Description of the task: Reproduce the listing below word for word, starting at the line with "The image size is (1456, 819)." and ending with the line with "center [643, 61].", both lines included.

Items:
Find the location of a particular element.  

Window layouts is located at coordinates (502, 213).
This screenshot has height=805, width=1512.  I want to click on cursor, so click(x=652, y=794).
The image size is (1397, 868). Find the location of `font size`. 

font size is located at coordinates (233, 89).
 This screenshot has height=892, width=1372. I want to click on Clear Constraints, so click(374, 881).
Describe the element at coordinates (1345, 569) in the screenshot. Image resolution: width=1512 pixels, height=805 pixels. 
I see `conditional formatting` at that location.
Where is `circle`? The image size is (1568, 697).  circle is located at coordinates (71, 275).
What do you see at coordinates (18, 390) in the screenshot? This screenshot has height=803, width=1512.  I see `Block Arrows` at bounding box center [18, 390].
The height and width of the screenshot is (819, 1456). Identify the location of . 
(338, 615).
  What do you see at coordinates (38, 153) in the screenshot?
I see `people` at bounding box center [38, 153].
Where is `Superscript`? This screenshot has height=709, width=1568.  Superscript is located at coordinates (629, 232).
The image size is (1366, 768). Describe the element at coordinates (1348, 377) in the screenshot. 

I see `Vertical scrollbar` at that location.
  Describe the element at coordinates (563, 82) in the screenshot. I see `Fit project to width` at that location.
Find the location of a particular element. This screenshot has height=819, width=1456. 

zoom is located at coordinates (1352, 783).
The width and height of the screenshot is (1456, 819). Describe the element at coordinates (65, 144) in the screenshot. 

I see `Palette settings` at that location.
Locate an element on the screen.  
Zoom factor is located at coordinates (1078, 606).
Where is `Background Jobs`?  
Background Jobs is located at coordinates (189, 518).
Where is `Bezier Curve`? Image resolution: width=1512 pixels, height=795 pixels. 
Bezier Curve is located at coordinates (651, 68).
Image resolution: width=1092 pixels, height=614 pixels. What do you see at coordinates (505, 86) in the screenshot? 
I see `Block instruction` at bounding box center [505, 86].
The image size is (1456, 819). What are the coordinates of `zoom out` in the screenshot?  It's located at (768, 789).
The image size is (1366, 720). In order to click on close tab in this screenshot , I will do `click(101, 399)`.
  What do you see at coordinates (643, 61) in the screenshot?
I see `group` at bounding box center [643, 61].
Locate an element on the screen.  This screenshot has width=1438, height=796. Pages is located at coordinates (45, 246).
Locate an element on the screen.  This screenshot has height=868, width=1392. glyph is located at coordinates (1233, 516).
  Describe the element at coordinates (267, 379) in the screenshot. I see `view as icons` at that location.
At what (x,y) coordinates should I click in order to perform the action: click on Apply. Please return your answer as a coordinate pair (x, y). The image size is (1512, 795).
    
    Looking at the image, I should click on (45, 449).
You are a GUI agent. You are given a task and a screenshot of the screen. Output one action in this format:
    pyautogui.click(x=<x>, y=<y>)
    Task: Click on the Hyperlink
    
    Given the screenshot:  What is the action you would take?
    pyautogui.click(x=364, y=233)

The output:
The image size is (1456, 819). What are the coordinates of `zoom out` in the screenshot?  It's located at (768, 789).
The image size is (1366, 720). In order to click on close tab in this screenshot , I will do `click(101, 399)`.
  What do you see at coordinates (643, 61) in the screenshot?
I see `group` at bounding box center [643, 61].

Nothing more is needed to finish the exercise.